スティルウオーターのボートフィッシングには自由がある。何よりバンクフィッシングではねらえない場所を釣ることができる。たとえば、陸から徒歩でアクセスできない場所をねらったり、岸からは近づくことすらできない切り立った崖下のポイントをねらうこともできる。状況に応じて臨機応変に、大胆に釣り場を変えることができるから、小さな湖なら1日の中で有効なスポットの多くを釣ることができる。さらには好みの場所で上陸して釣るなど、ウオータークラフトの釣りはまさに自由自在だ。アングラーで混雑するハイシーズンの週末でも、プレッシャーに悩まされることは少ない。
ライズするマスを驚かさないようボートを近づけたり、走錨しないようにアンカーをうつなど、操船は想像いじょうにコツや経験が必要だけど、そこはガイド任せでいい。のんびりしたい時は、ハーリングやトローリングもできる。キャスティングの釣りでは、欧州のロッホスタイルの釣りよろしくボートをドリフトさせながら楽しむのもいい。季節や状況しだいでは適宜アンリングして特定の場所を釣ることもできる。素晴らしい1尾が釣れたらボートを岸につけて写真を撮ってもいい(ポロシリのボートには”イケス”がある)。岸からのウエーディングの釣りもいいけれど、ボート釣りは効果的でとびきり愉快な遊び。足腰に自信のないシニアにもぴったりです。自信をもっておすすめいたします。

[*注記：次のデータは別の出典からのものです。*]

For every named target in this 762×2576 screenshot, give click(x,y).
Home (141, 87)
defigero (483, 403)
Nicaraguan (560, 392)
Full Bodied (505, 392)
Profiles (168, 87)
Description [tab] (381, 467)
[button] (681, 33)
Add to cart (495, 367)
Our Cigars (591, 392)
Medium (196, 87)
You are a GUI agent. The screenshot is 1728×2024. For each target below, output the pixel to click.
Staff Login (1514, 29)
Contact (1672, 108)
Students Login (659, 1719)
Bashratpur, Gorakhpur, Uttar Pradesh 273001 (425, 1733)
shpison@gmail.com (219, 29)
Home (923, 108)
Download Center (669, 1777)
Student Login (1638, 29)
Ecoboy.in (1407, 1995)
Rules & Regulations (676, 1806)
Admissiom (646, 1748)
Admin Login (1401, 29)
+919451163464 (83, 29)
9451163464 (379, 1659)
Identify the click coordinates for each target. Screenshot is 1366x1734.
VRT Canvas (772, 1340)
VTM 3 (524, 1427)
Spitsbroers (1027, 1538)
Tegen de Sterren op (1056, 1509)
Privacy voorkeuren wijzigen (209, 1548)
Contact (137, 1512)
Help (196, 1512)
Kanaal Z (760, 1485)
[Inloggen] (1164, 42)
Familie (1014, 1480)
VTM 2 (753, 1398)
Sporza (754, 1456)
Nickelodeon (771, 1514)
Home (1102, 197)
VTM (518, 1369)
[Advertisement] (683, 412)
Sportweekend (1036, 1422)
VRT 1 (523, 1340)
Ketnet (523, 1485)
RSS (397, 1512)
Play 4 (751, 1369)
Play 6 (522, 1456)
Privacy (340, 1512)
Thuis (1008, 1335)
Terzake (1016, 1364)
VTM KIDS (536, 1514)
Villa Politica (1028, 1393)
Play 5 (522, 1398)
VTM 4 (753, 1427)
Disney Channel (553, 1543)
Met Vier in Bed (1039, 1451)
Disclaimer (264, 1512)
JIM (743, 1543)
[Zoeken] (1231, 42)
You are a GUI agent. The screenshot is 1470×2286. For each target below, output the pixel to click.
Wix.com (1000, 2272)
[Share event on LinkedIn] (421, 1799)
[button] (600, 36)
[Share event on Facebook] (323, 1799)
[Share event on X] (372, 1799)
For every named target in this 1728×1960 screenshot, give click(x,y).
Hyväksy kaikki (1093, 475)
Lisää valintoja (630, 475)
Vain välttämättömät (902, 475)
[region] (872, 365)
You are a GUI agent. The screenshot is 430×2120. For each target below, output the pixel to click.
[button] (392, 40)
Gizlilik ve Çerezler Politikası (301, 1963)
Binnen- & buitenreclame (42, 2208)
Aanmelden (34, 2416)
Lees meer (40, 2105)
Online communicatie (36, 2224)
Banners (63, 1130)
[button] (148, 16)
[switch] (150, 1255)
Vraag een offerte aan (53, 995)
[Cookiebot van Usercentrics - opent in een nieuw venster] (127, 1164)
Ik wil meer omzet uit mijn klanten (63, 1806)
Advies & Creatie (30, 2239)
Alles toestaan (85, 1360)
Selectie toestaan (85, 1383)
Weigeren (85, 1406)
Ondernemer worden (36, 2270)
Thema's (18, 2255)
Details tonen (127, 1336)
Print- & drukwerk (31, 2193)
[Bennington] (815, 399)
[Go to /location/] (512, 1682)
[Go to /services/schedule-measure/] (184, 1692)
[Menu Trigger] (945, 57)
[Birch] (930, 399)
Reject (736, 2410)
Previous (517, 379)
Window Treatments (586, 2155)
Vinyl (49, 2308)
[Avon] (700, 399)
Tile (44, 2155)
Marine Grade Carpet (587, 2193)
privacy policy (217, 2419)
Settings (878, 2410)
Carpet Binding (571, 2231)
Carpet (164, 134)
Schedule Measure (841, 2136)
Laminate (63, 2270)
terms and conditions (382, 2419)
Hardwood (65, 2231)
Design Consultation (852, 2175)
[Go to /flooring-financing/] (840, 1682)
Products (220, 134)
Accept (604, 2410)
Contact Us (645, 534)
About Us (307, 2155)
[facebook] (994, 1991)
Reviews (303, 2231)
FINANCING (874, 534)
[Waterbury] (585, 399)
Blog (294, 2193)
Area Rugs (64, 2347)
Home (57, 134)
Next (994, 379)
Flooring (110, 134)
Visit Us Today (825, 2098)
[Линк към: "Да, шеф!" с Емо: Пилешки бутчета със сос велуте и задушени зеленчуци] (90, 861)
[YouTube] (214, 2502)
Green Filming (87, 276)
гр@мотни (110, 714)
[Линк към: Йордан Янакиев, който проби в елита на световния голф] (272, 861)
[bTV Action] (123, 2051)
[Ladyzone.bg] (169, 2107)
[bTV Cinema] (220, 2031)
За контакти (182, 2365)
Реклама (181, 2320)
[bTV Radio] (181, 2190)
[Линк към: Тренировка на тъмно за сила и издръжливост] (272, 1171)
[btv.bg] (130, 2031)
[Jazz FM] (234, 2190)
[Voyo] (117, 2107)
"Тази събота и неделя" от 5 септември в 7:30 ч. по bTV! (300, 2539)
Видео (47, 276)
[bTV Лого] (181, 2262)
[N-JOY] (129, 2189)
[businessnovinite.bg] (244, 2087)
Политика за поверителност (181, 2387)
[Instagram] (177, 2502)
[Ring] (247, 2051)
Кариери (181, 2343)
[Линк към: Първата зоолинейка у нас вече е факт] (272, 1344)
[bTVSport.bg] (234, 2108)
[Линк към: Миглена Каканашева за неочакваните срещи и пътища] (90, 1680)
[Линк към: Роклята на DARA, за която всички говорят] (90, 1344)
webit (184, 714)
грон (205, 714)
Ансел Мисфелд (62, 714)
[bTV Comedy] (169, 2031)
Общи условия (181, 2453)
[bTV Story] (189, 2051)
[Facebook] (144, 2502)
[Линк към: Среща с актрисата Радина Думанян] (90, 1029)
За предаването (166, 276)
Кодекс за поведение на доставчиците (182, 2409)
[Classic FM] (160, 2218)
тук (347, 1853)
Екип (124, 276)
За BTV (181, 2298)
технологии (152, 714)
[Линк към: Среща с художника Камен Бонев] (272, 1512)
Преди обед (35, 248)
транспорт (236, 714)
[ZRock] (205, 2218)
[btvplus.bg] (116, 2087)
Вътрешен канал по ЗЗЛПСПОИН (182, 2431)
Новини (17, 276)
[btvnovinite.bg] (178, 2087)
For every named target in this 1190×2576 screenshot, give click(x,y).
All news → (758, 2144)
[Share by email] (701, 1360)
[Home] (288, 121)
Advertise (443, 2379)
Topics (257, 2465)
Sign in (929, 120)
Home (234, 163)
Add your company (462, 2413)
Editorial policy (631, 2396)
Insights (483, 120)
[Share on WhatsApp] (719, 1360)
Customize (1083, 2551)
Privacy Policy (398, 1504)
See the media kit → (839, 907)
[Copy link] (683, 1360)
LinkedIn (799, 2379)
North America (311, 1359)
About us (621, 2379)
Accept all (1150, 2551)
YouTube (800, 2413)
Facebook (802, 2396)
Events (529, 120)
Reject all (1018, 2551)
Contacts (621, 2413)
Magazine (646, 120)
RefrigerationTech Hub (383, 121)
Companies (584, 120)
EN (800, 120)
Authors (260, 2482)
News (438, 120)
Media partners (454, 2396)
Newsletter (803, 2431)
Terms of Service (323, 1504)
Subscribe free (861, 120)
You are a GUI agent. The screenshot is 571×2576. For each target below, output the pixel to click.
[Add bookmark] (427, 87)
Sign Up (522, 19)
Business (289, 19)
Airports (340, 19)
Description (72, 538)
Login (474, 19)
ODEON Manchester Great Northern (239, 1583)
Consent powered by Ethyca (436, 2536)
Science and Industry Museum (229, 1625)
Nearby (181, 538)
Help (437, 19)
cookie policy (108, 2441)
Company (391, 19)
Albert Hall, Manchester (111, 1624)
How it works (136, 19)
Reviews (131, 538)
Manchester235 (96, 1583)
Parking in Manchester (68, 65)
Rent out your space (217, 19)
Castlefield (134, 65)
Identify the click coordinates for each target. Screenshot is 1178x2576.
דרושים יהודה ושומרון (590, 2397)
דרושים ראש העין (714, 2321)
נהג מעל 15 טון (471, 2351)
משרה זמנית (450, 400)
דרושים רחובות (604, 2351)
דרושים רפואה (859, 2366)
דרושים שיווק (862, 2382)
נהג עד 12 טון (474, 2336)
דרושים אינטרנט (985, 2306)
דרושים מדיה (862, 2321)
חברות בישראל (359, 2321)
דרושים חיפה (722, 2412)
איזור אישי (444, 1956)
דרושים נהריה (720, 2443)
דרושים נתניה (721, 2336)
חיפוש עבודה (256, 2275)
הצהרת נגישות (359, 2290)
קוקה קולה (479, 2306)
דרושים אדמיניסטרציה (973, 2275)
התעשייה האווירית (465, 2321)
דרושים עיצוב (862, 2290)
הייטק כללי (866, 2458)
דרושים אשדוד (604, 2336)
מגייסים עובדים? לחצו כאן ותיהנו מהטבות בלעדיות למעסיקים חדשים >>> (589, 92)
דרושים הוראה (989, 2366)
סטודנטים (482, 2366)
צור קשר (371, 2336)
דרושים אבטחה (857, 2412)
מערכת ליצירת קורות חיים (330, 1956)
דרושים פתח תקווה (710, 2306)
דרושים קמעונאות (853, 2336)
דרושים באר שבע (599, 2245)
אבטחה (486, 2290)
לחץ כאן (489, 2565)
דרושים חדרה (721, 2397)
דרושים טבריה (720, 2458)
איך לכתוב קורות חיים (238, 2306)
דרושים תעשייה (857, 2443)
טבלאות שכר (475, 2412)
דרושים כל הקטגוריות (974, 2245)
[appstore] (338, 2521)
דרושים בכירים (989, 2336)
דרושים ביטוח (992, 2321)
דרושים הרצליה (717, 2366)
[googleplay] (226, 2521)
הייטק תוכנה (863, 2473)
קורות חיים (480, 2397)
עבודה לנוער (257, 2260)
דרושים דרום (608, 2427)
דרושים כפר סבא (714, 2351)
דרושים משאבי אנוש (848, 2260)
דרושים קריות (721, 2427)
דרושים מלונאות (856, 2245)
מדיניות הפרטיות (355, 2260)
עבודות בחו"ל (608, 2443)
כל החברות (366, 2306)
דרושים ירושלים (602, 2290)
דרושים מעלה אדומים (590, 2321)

川のボート釣りのよいところは、岸伝いにはなかなか近づけない場所に行けること。ボートで川を下りながら、いかにも大型のマスがついていそうな流れではボートをアンカリングし、ボートを降りてロッドを振る。歩く距離も最低限になるから、脚力に自信のない方にも悪くない手段だと思う。十勝では、水量が安定期に入った時の本流域がドリフトの釣りを楽しめるフィールドになる。
ボートの釣りの際はPFDを着用いただいております。なお、水辺でのボートの積み降ろしなどランチングの際はお手伝いをいただくことがあります。あらかじめご了承ください。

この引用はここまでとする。